IATF: An Input-Aware Tuning Framework for Compact BLAS Based on ARMv8 CPUs

Recently the mainstream basic linear algebra libraries have delivered high performance on large scale General Matrix Multiplication(GEMM) and Triangular System Solve(TRSM). However, these libraries are still insufficient to provide sustained performance for batch operations on large groups of fixed-size small matrices on specific architectures, which are extensively used in various scientific computing applications. In this paper, we propose IATF, an input-aware tuning framework for optimizing large group of fixed-size small GEMM and TRSM to boost near-optimal performance on ARMv8 architecture. The IATF contains two stages: install-time stage and run-time stage.
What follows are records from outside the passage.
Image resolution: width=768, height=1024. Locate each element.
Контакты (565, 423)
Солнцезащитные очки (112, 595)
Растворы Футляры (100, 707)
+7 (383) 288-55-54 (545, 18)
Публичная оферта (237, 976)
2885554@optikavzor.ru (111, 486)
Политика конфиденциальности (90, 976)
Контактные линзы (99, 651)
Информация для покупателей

In the install-time stage, based on SIMD-friendly data layout, we propose computing kernel templates for high-performance GEMM and TRSM, analyze optimal kernel sizes to increase computational instruction ratio, and design kernel optimization strategies to improve kernel execution efficiency. Furthermore, an optimized data packing strategy is also presented for computing kernels to minimize the cost of memory accessing overhead. In the run-time stage, we present an input-aware tuning method to generate an efficient execution plan for large group of fixed-size small GEMM and TRSM, according to the input matrix properties. The experimental results show that IATF could achieve significant performance improvements in GEMM and TRSM compared with other mainstream BLAS libraries.